Despite being separate species, polar bears and brown bears interbred during periods of global warming in the past - and appear to be doing the same today.
An analysis of newly sequenced polar bear genomes, led by the Pennsylvania State University and the University at Buffalo, shows that the polar bear population has grown during periods of cooling and shrunk in warmer times over the past million years.
And it also suggests that while polar bears evolved into a distinct species some four or five million years ago, they may have interbred with brown bears until much more recently.
The reason may well be changes in Earth's climate, with the retreat of glaciers bringing the two species into greater contact as their ranges overlapped, says the team.

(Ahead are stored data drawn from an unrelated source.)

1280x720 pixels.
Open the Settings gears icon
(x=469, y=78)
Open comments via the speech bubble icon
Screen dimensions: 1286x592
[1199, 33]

"Maybe we're seeing a hint that in really warm times, polar bears changed their life style and came into contact, and indeed interbred, with brown bears," says Stephan Schuster of Penn State.

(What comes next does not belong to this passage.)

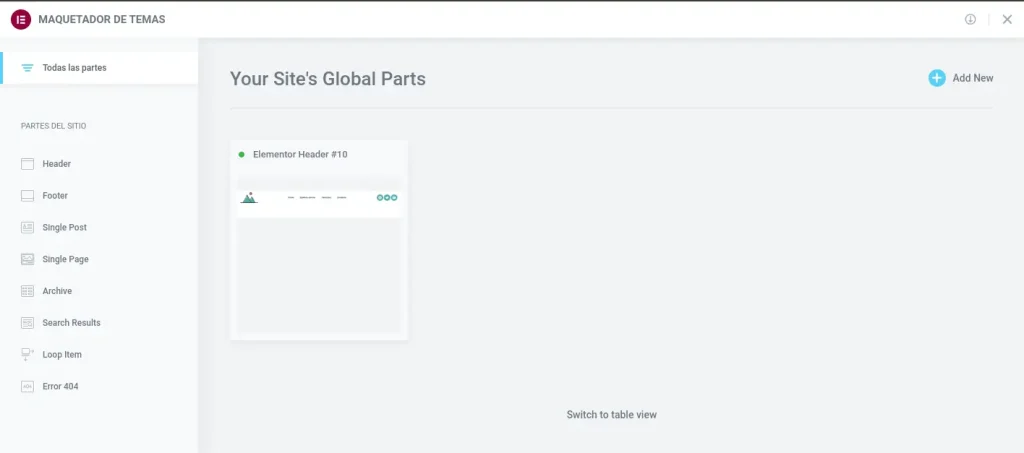The height and width of the screenshot is (453, 1024).
Task: Click the Elementor logo icon
Action: click(x=19, y=19)
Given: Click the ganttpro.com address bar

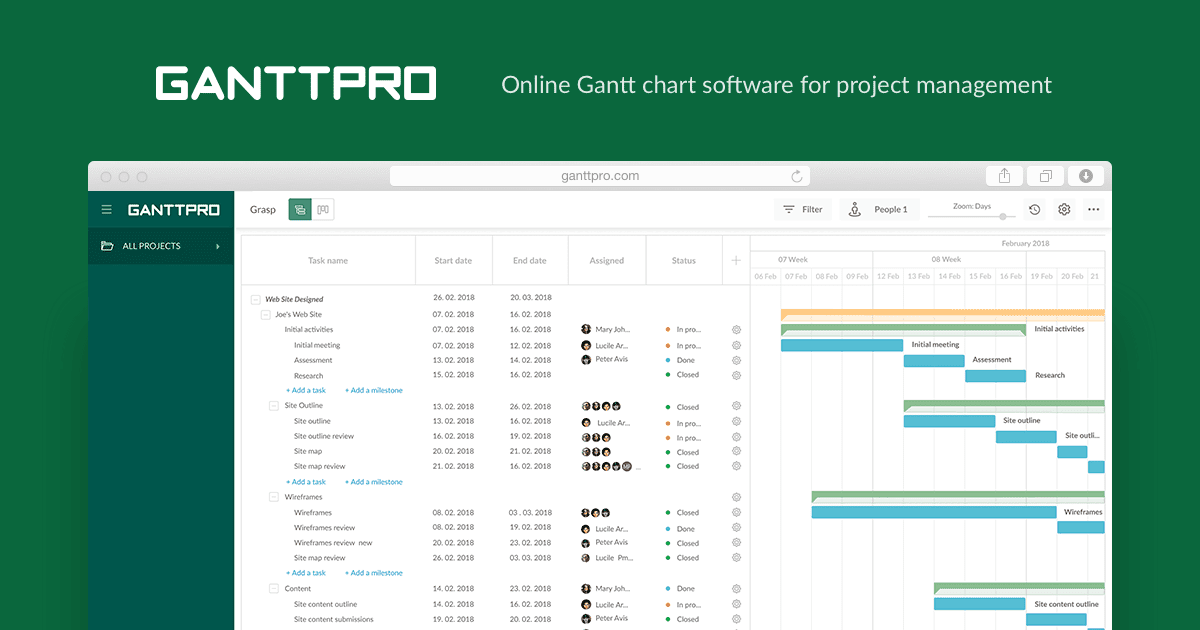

The team generated deep sequence coverage for the entire genomes of a polar bear, three brown bears and a black bear, as well as lower coverage of 23 more polar bears, including a 120,000-year-old individual. "Very few vertebrate species have such comprehensive genomic resources available," says Schuster.
And, working from this data, the scientists discovered that polar bears are a much more ancient species than previously thought, dating back several million years, rather than the 600,000 years suggested by a recent study that looked only at small segments of DNA.

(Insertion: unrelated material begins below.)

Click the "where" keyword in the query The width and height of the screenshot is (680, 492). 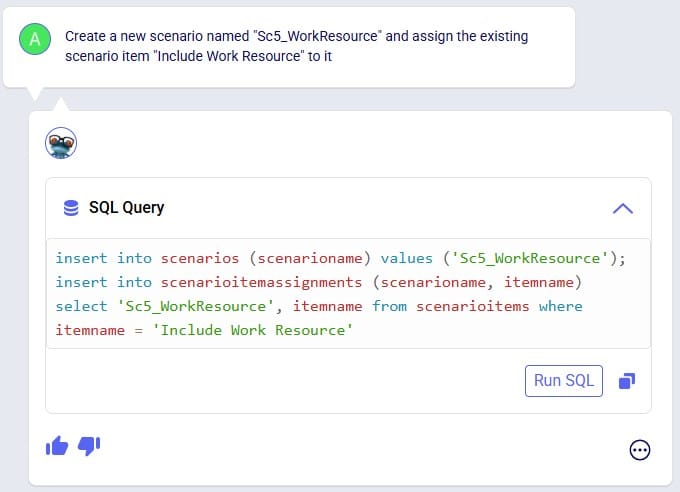point(561,306)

"We showed, based on a consideration of the entire DNA sequence, that earlier inferences were entirely misleading," says Webb Miller of Penn State.
It means that polar bears definitely persisted through warming periods during Earth's history. However, since then, smaller numbers have meant that they've lost a lot of their past genetic diversity, and are very likely more sensitive to climate change threats today.
The analysis uncovered new genetic similarities between polar bears and ABC brown bears, an isolated group from southeastern Alaska - suggesting that they've exchanged genes since becoming separate species.
Indeed, hybridization between brown bears and polar bears has been observed recently in Arctic Canada.